Records from a data source:
------------------------------------------------
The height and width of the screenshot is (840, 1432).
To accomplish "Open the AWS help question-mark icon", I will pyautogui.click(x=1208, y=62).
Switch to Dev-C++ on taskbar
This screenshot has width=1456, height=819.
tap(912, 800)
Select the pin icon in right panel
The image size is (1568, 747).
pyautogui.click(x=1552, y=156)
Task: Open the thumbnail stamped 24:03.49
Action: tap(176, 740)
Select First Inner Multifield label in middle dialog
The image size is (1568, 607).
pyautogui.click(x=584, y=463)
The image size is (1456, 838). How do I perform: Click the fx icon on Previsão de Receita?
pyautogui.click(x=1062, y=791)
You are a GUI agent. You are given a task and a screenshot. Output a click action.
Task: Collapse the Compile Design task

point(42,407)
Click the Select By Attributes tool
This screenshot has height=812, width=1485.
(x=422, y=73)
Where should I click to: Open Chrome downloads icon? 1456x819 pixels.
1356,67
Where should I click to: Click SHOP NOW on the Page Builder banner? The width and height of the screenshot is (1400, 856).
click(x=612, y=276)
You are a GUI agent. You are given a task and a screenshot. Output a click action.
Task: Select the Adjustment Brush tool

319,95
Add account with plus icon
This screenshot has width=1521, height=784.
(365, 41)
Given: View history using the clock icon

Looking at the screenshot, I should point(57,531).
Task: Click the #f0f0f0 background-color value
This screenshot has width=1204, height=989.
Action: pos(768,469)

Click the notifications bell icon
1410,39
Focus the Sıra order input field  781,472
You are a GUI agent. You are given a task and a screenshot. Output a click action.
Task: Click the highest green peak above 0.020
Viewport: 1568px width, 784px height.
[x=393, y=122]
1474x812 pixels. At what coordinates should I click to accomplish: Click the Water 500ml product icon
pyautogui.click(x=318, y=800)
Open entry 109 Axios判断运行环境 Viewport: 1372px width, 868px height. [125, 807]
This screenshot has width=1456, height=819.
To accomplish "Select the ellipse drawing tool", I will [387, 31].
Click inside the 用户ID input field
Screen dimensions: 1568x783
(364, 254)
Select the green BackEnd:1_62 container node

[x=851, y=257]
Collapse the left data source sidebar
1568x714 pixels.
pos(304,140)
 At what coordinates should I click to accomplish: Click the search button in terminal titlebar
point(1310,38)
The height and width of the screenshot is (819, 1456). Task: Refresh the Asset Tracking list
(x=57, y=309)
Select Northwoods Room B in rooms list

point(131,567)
------------------------------------------------
=== WORK REQUEST ===
Each entry above has to be duplicated exactly as it stands.

=== YOUR RESPONSE ===
The height and width of the screenshot is (840, 1432).
To accomplish "Open the AWS help question-mark icon", I will pyautogui.click(x=1208, y=62).
Switch to Dev-C++ on taskbar
This screenshot has width=1456, height=819.
tap(912, 800)
Select the pin icon in right panel
The image size is (1568, 747).
pyautogui.click(x=1552, y=156)
Task: Open the thumbnail stamped 24:03.49
Action: tap(176, 740)
Select First Inner Multifield label in middle dialog
The image size is (1568, 607).
pyautogui.click(x=584, y=463)
The image size is (1456, 838). How do I perform: Click the fx icon on Previsão de Receita?
pyautogui.click(x=1062, y=791)
You are a GUI agent. You are given a task and a screenshot. Output a click action.
Task: Collapse the Compile Design task

point(42,407)
Click the Select By Attributes tool
This screenshot has height=812, width=1485.
(x=422, y=73)
Where should I click to: Open Chrome downloads icon? 1456x819 pixels.
1356,67
Where should I click to: Click SHOP NOW on the Page Builder banner? The width and height of the screenshot is (1400, 856).
click(x=612, y=276)
You are a GUI agent. You are given a task and a screenshot. Output a click action.
Task: Select the Adjustment Brush tool

319,95
Add account with plus icon
This screenshot has width=1521, height=784.
(365, 41)
Given: View history using the clock icon

Looking at the screenshot, I should point(57,531).
Task: Click the #f0f0f0 background-color value
This screenshot has width=1204, height=989.
Action: pos(768,469)

Click the notifications bell icon
1410,39
Focus the Sıra order input field  781,472
You are a GUI agent. You are given a task and a screenshot. Output a click action.
Task: Click the highest green peak above 0.020
Viewport: 1568px width, 784px height.
[x=393, y=122]
1474x812 pixels. At what coordinates should I click to accomplish: Click the Water 500ml product icon
pyautogui.click(x=318, y=800)
Open entry 109 Axios判断运行环境 Viewport: 1372px width, 868px height. [125, 807]
This screenshot has width=1456, height=819.
To accomplish "Select the ellipse drawing tool", I will [387, 31].
Click inside the 用户ID input field
Screen dimensions: 1568x783
(364, 254)
Select the green BackEnd:1_62 container node

[x=851, y=257]
Collapse the left data source sidebar
1568x714 pixels.
pos(304,140)
 At what coordinates should I click to accomplish: Click the search button in terminal titlebar
point(1310,38)
The height and width of the screenshot is (819, 1456). Task: Refresh the Asset Tracking list
(x=57, y=309)
Select Northwoods Room B in rooms list

point(131,567)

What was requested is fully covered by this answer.